Amyloodinium ocellatum
Also called: Coral fish disease, Saltwater velvet
CriticalSaltwaterContagious
Not veterinary advice. Symptoms overlap between conditions and a wrong treatment can make things worse. Consult an aquatic vet for valuable specimens or anything not responding to standard treatment.

Symptoms

Fine gold or dusty sheen across the body — like the fish has been sprinkled with powdered sugar. Often easier to see under a flashlight in a dim tank. Rapid gilling, scratching, color loss. Velvet kills FAST — fish can die within 24-48 hours of symptoms appearing, often before the gold dust is widely visible. Sudden mass mortality without obvious cause is often Velvet, especially in clownfish.

Causes

A dinoflagellate parasite — closely related to the algae that bloom red tides.
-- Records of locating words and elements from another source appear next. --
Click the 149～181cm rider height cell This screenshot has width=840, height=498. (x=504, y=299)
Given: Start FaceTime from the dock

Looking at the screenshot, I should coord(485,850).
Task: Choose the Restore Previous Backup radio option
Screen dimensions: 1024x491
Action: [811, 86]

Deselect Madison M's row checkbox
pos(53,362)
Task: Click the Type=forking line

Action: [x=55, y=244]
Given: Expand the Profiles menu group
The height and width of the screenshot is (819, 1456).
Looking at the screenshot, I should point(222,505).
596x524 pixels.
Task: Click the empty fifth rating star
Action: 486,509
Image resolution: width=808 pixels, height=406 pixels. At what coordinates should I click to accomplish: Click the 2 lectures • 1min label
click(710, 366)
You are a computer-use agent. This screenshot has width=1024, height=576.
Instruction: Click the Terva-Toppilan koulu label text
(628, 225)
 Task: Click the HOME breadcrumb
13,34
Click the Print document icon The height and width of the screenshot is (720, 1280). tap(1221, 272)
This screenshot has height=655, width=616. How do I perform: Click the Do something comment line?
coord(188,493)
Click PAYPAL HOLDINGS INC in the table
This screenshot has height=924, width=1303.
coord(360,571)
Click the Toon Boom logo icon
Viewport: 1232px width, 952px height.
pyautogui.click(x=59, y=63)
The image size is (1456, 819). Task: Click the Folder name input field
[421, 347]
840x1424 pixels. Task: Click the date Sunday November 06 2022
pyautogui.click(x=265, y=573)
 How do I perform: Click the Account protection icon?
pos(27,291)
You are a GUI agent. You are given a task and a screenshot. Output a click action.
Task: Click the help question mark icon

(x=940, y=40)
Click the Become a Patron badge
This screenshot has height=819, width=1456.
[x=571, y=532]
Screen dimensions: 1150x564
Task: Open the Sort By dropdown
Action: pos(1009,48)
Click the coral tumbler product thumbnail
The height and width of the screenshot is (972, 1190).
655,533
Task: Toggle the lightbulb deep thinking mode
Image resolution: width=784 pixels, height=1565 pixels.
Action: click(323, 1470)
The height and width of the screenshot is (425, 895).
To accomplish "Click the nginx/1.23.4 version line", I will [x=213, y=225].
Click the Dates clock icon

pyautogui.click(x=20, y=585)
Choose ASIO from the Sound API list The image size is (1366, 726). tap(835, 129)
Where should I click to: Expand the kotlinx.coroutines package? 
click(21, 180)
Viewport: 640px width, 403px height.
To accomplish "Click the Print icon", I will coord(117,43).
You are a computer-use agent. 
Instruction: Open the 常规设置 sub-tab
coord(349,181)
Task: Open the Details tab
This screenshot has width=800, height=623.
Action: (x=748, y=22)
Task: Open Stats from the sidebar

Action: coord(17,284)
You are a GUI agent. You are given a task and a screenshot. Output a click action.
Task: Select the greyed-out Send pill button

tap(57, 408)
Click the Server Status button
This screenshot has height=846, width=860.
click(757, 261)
Lifecycle: trophont feeds on fish (especially gills), drops off, divides into hundreds of dinospores per cyst, dinospores infect new hosts. The gill phase is what kills — fish suffocate. Highly contagious. Tangs and clownfish are extremely susceptible.

Treatment

Copper sulfate at 2.0 ppm therapeutic level in a hospital tank — same protocol as Marine Ich, treat 30 days minimum. Chloroquine phosphate works faster and is preferred for active outbreaks. Move surviving fish to QT IMMEDIATELY at first symptom — every hour matters. Freshwater dips (5 minutes in dechlorinated, pH-matched, temperature-matched freshwater) provide emergency relief but are not a cure. Display tank must go fallow 76+ days.

Prevention

Quarantine every new fish, including 'reef-safe' species. Watch newly-introduced fish carefully for 2 weeks — Velvet often hits within days of stress. Don't skip QT for 'one quick fish.' Tang-heavy reef stockers should treat QT as non-negotiable.

Notes

Velvet is far more lethal than Marine Ich. A reef with Velvet can lose every fish in 72 hours. If you suspect Velvet, treat as an emergency — copper or chloroquine within hours, not days.